Jadi, suasana rumah tangga yang penuh konflik, akan berpengaruh negative terhadap kepribadian dan kebahagiaan remaja, yang pada akhirnya mereka melampiaskan perasaan jiwanya dalam berbagai pergaulan dan perilaku yang menyimpang.
c)      Kondisi sosial ekonomi keluarga
Kondisi sosial ekonomi keluarga yang tidak memungkinkan remaja untuk memiliki simbol − simbol status sosial yang sama dengan yang dimiliki teman-teman sebayanya, seperti pakaian, kendaraan, HP, dan hal lainnya akan membuat remaja merasa rendah diri atau minder dalam pergaulan sosial, bahkan menghambat perkembangan dan kemajuannya. Sebaliknya, kondisi sosial ekonomi keluarga yang mapan akan membuat remaja sangat percaya diri dan cepat berkembang mencapai kemajuan yang diharapkan. Akan tetapi, gambaran ini tidak selamanya demikian, karena terkadang ada juga remaja yang berada dalam kondisi sosial ekonomi kurang malah terpacu untuk memperbaiki kondisinya dan tidak pernah berhenti berusaha sebelum mencapai keberhasilan. Sebaliknya, ada pula remaja yang tinggal dalam keluarga berstatus sosial ekonomi mapan malah tidak mengalami kemajuan apa − apa, bahkan berperilaku menyimpang, karena dia merasa bahwa segala kebutuhannya sudah terpenuhi sehingga tidak perlu lagi usaha keras untuk meraih kesuksesan.
b.      Posisi remaja dalam keluarga
Meskipun pada tingkatan usia yang berbeda − beda, umumnya antara adik perempuan dengan kakak laki − laki atau sebaliknya, atau antara adik laki − laki dan kakak laki − laki terjalin hubungan yang sangat kuat. Terkadang, anak yang lebih besar yang berperan sebagai pelindung ikut campur dalam proses kebebasan adiknya, sehingga terjadi pula konflik di antara keduanya, meskipun tidak setajam konflik dengan orang tuanya.
Adler berpendapat, “Dari aspek perkembangan psikologis, terdapat perbedaan yang cukup signifikan anatara anak pertama dan anak kedua, karena anak pertama memiliki posisi khusus dalam keluarga. Sejak lahir, anak pertama menjadi pusat perhatian dan kasih sayang karena merupakan anak satu − satunya.”

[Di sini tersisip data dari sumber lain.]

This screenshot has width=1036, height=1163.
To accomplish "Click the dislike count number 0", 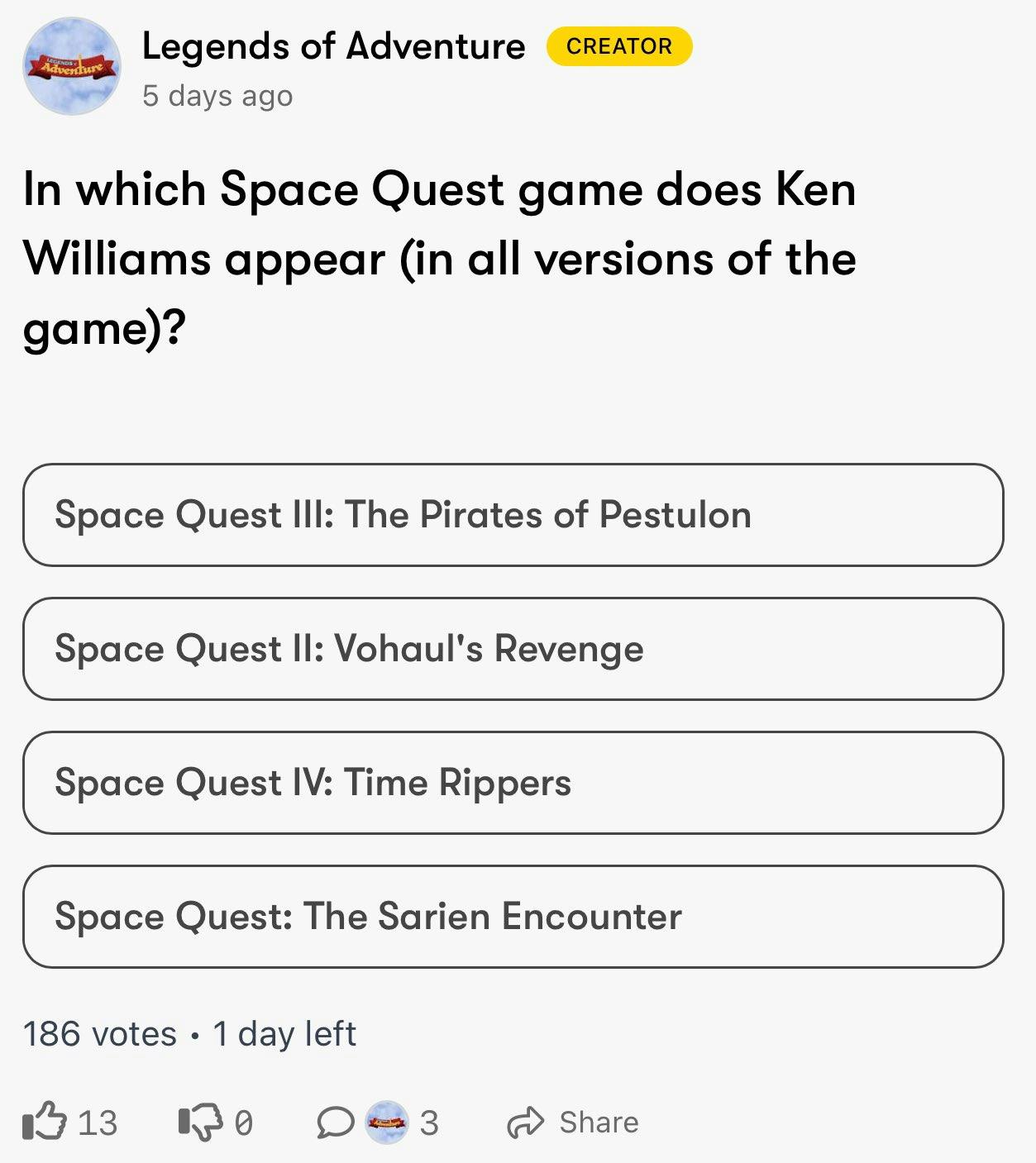I will click(243, 1122).
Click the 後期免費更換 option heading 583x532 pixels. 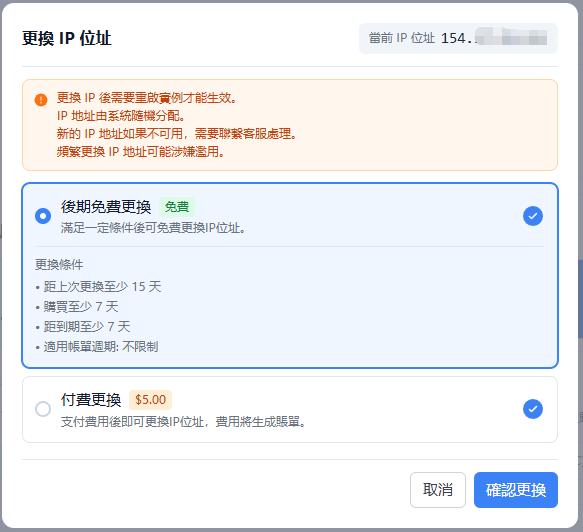tap(106, 207)

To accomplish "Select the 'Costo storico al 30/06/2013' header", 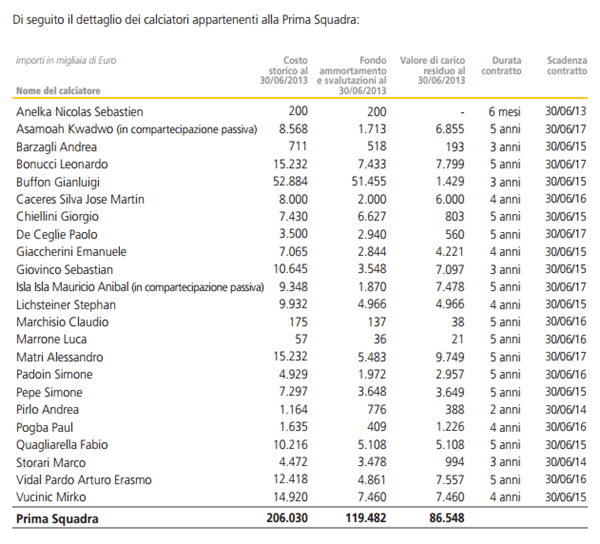I will coord(287,71).
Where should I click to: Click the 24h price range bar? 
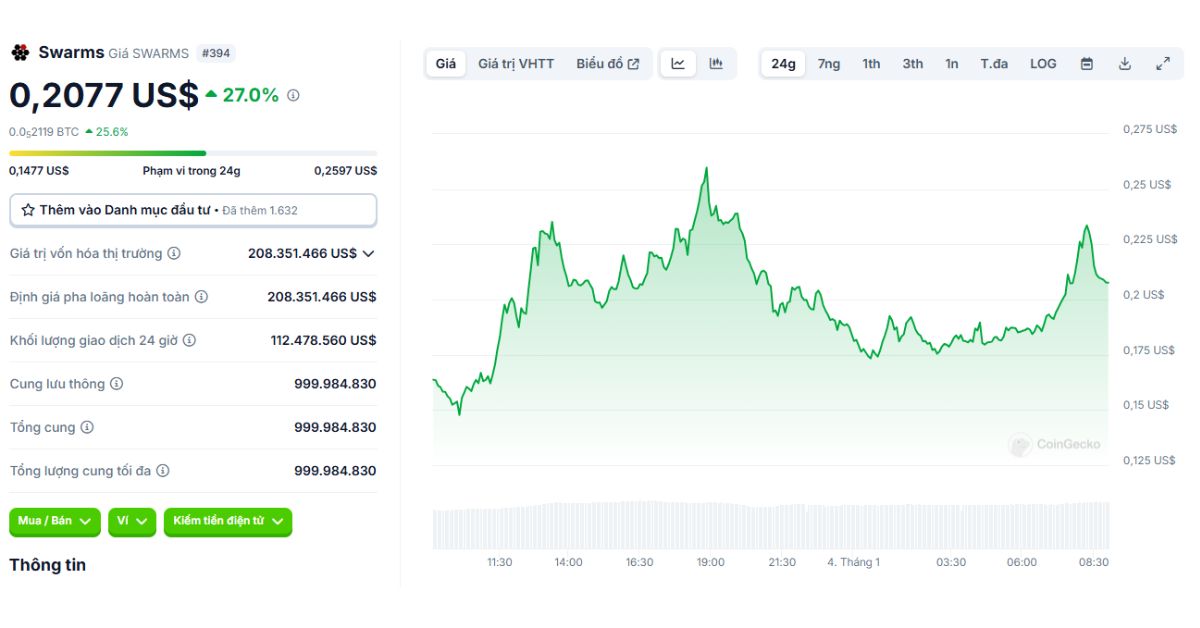193,153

1.2. Pertumbuhan dan perkembangan sikap, perasaan atau emosi
Sejak bergaul dengan lingkungan, sikap, perasaan atau emosi seseorang telah ada dan berkembang. Timbulnya sikap, perasaan atau emosi, baik positif atau negatif, merupakan hasil pengamatan dari pengalaman individu secara unik dengan benda − benda fisik lingkungannya, dengan orangtua dan saudara-saudaranya, serta pergaulan sosial yang lebih luas. Sebagai suatu hasil dari lingkungan yang berkembang, baik lingkungan internal maupun eksternal, sikap, perasaan atau emosi pun berkembang.

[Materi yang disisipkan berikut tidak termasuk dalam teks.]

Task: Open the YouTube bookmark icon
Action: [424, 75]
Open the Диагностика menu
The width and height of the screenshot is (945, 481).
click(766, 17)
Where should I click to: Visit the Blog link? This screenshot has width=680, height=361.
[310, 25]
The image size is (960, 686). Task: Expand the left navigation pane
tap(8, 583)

Sikap remaja awal yang berkembang lebih menonjol adalah sikap sosial, terlebih lagi sikap sosial yang berkaitan dengan teman sebaya. Setelah mengenal kepentingan dan kebutuhan yang sama, sikap positif remaja awal terhadap teman sebaya berkembang pesat. Sikap setia kawan sangat dirasakan dalam kehidupan kelompok, baik yang dibentuk secara sengaja maupun yang terbentuk dengan sendirinya. Dalam usia remaja awal, simpati dan empati sudah mulai berkembang. Remaja berusaha bersikap sesuai dengan norma-norma kelompoknya. Sikap itu selalu dipertahankan remaja meskipun bisa menimbulkan berbagai konflik antara remaja dengan orang tuanya akibat perbedaan nilai.
Perasaan marah, malu, takut, cemas, cemburu, iri hati, sedih, gembira, kasih sayang dan ingin tahu termasuk bentuk-bentuk emosi yang sering tampak pada masa remaja awal. Pada umumnya, mereka belum mampu mengontrol emosinya yang negatif karena emosinya lebih mendominasi tingkah lakunya.
Hurlock berpendapat bahwa remaja-remaja dapat menghilangkan unek-unek atau kekuatan-kekuatan yang ditimbulkan oleh emosi dengan cara mengungkapkan hal-hal yang menimbulkan emosi-emosi itu dengan seseorang yang dipercayainya. Menghilangkan kekuatan-kekuatan emosi terpendam tersebut disebut juga emotional catharsis. Kekuatan emosi yang terpendam itu dapat dilakukan dengan cara bermain, bekerja, dan mengatakannya kepada orang yang bisa menggambarkan segala masalah yang dihadapi remaja.